雨の日、洗濯を待ちながら(2)

 あいは、自分の洗濯物を入れた洗濯かごを置くと、アップルティーを入れてくれた。

 この汗をかく季節に熱いアップルティーというのもどうなの、と思うけど。

 粉をといて作るインスタントらしいけど、香りはいい。

 このりんごっぽいにおいが、愛には染みついている。そういう感じがする。

 たしかに、この温かさと香りで、緊張は解けていった。

 愛はピンクのTシャツを着ている。少し大きめなので体の線はわからない。

 千枝美ちえみは薄いピンクのシャツにいつも着ている濃いピンクのオーバーオールだ。

 おそろい。

 お揃いではないけど、お揃い感がある。

 愛が自分の椅子に座る。千枝美は、ベッドの頭のほうに座って、ベッドの横の小テーブルにマグカップを置いた。

 ちゃんとベッドメイクしてあるところが愛らしい。

 そういえば、ゆうが、あったかいレモネードって歌にしていたのは、こんな感じなのかな。
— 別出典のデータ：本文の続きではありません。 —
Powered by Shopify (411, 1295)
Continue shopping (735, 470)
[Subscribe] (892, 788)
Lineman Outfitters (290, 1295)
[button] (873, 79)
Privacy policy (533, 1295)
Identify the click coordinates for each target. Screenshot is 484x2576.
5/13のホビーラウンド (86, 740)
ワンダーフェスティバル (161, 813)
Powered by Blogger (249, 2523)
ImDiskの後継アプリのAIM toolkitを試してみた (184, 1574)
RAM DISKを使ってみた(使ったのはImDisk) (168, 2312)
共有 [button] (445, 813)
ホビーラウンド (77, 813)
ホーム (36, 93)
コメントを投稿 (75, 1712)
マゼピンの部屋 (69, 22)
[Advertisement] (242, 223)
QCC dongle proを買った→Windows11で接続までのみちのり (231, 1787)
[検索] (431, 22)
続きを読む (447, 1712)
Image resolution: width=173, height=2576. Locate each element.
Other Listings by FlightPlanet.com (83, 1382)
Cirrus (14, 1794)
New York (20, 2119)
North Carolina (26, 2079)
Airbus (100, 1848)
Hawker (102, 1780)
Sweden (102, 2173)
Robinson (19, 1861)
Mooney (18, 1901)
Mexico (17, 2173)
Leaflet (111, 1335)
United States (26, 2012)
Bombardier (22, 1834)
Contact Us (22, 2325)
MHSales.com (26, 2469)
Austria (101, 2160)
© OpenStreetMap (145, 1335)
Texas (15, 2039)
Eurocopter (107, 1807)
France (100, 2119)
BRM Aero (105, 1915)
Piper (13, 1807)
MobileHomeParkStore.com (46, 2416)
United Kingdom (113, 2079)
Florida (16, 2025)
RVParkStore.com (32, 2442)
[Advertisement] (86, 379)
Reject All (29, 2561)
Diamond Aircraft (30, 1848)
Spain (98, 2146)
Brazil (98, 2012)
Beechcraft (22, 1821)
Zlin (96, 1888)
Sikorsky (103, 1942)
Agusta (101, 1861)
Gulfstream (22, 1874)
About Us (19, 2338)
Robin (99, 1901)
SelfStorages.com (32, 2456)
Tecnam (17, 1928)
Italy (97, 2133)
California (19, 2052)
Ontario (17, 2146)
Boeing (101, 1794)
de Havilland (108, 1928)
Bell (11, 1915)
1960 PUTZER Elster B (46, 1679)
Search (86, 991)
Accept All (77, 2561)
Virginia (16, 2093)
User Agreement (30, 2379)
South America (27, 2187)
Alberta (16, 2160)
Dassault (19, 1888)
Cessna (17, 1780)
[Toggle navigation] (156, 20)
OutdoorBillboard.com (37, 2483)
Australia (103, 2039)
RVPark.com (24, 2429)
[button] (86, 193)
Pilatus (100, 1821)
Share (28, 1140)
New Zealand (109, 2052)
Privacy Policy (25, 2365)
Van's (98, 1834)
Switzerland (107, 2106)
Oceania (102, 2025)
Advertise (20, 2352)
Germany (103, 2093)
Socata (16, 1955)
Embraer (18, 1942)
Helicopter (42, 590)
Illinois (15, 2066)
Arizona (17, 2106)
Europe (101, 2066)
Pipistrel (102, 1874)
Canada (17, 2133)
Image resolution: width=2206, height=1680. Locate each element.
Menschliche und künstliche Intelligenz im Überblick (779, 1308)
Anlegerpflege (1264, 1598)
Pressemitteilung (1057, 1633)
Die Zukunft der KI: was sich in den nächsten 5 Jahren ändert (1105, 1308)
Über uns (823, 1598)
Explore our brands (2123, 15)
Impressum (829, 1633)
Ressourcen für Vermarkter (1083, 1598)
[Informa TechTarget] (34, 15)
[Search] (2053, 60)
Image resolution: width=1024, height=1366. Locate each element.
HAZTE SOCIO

 ほとんど造りがかわらないこの寮の部屋の窓際に、レモネードのマグカップを抱いて立つ優。

 まじめで気の強そうな優の、そのメランコリックな表情までが、千枝美の頭に浮かぶ。

 「優、だれのことか、言ってくれないんだよね」

 愛も同じことを考えていたらしい。

 「いつの話かも言ってくれないし」

 ふっ、と笑う。

 「もっとも、こんな姉が応援する、とか言ったら、ほっといて、と思うだろうしね」

と愛は言った。

 まあ、わからないではないが。

 「で」

と、千枝美はきく。

 「優、対決については、なんて?」

 「歌合うたあわせ?」

 いや。

 カリオストロ伯爵じゃないんだから、べつに、より優雅に言わなくてもいいんだが。